This week at the CeBIT technology fair in Hannover, Germany; Microsoft was showing off Windows Intune, a cloud-based PC monitoring tool that lets IT pros monitor the health of all the Window PCs in their charge from a simple Web-based interface. What’s interesting about it from a BSM standpoint, is that it brings monitoring of this sort into the mainstream.
The system has a series of tools to enable administrators to see problems at glance, whether it’s a malware infestation or a PC that needs a patch. The administrator can troubleshoot problems by drilling down to the PC in question and going so far as seeing all the software installed, whether it’s from Microsoft or another vendor.
The system uses the same anti-virus engine found in Microsoft Security Essentials, the free anti-virus program available from Microsoft for consumers.
If you’re an administrator, once you see a problem, you can fix it on a single machine, a group of machines (which you can define by type, department or any organization you wish). You can even apply a patch to a test bed if you have defined one to test it before deploying.
Because it’s cloud-based, users don’t need to be attached to the network to receive a patch or remove a virus. If your CEO runs into a problem on the road, you can fix it from the Console and any patches or fixes are downloaded to the monitored machine.

Stored data entries:

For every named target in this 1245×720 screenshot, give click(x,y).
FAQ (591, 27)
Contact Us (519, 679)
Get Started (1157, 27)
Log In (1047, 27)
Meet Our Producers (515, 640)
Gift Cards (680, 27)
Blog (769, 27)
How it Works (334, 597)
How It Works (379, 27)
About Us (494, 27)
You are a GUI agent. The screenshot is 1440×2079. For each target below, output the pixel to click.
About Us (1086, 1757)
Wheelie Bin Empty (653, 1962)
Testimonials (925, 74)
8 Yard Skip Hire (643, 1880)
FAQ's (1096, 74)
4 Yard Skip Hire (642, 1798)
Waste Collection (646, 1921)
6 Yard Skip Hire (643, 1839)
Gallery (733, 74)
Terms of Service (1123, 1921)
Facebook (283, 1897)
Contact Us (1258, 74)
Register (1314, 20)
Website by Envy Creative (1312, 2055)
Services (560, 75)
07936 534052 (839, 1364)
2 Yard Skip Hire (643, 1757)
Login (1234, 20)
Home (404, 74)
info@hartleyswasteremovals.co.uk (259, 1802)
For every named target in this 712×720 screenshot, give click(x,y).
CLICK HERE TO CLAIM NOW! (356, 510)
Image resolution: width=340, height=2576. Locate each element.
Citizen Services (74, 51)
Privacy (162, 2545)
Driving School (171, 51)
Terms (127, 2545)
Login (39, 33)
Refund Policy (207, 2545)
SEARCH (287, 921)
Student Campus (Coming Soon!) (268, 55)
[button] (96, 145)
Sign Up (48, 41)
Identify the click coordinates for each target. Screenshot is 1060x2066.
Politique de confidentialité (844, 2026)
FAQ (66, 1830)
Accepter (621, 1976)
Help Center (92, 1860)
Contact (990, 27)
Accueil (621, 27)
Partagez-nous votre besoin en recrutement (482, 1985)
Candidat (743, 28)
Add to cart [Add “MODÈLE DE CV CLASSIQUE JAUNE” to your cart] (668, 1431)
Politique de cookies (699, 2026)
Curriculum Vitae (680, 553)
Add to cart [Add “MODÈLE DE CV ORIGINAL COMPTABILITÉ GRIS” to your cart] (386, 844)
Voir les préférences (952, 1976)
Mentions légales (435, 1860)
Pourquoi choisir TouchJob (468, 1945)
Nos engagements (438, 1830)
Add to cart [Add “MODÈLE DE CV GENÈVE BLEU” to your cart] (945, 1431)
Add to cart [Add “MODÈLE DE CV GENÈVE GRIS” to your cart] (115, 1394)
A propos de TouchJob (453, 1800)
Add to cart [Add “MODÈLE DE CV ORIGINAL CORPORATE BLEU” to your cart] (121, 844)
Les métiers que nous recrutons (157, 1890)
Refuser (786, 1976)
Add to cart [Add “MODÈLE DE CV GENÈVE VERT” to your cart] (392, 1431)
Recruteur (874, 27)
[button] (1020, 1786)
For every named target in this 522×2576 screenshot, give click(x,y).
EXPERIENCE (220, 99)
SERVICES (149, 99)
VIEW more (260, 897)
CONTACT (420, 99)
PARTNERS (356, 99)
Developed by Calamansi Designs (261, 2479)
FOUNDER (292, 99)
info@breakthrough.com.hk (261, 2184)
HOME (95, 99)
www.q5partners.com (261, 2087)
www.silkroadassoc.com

# Exercise aim
Continue the article on Windows Intune, starting after its final sentence.

# Task result
While Microsoft hasn’t developed a mobile application to work in conjunction with Intune, you can configure it to receive an email whenever a crisis happens, and you can define what constitutes a crisis, so that you don’t receive email for every little problem reported by the system.
From the email notification, you can view the console in your mobile phone’s browser.
The product will be available starting on March 23rd and cost $11 per PC per month with volume discounts, depending on the number of PCs you are monitoring.
While this tool doesn’t have the sophistication of a full-scale Business Service Management console, it shows that there is a desire for this type of monitoring on a broad level, and it puts monitoring within reach of even small businesses (although Microsoft doesn’t see this as being limited to the SMB market by any means).